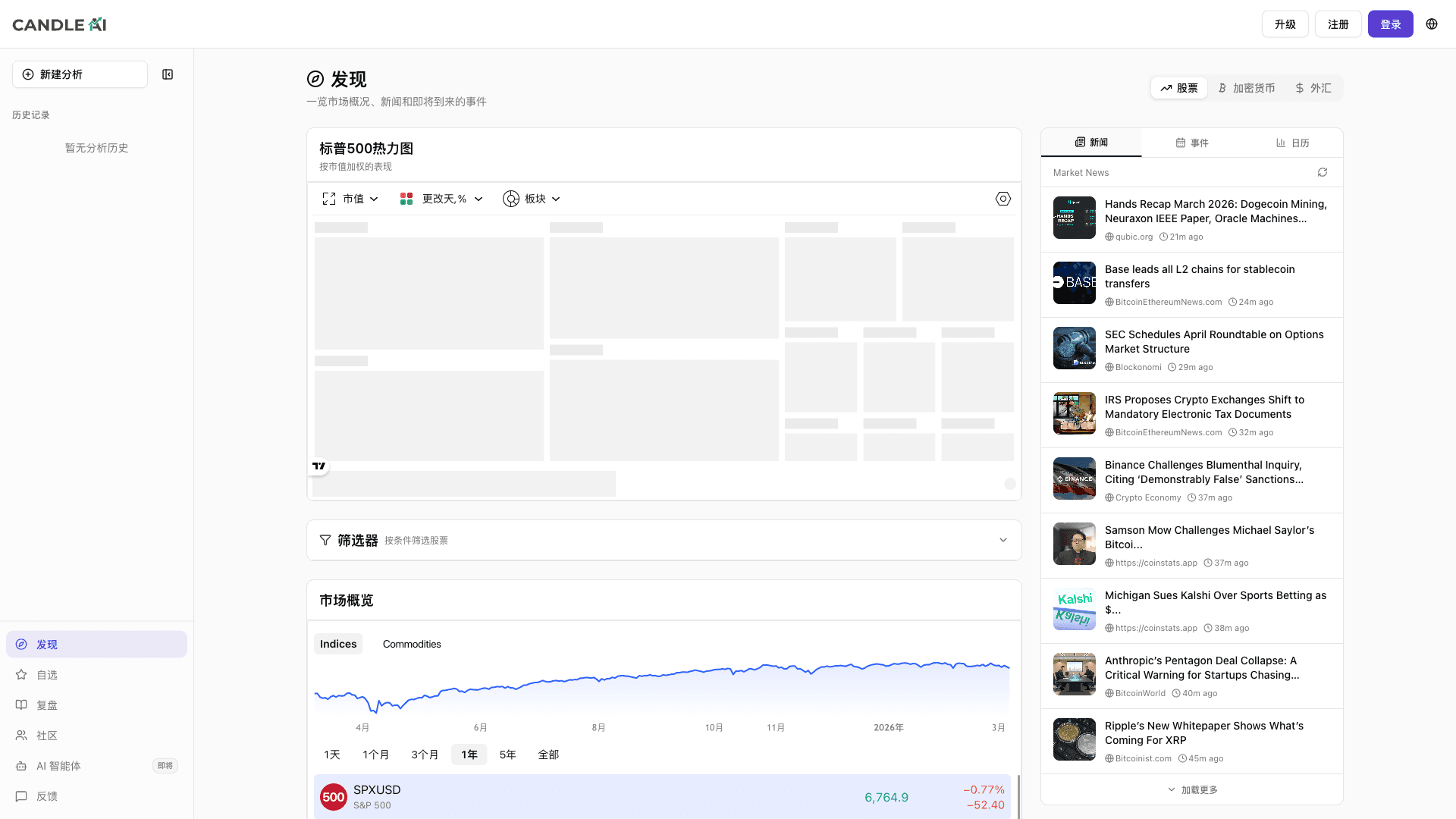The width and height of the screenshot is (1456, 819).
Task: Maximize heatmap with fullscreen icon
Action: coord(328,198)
==
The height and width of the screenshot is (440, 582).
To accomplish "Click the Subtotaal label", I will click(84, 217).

▸ 課題内容
"The height and"を含む行から始めて"will click(84, 217)."を含む行までのデータだけを、依頼ごとに1行とする2列のCSVに整理せよ。列名は「依頼文」と「回答」とし、各フィールドは改行を空白に置き換えて二重引用符で囲むこと。

▸ 正解
依頼文,回答
"The height and width of the screenshot is (440, 582). To accomplish ""Click the Subtotaal label"",","I will click(84, 217)."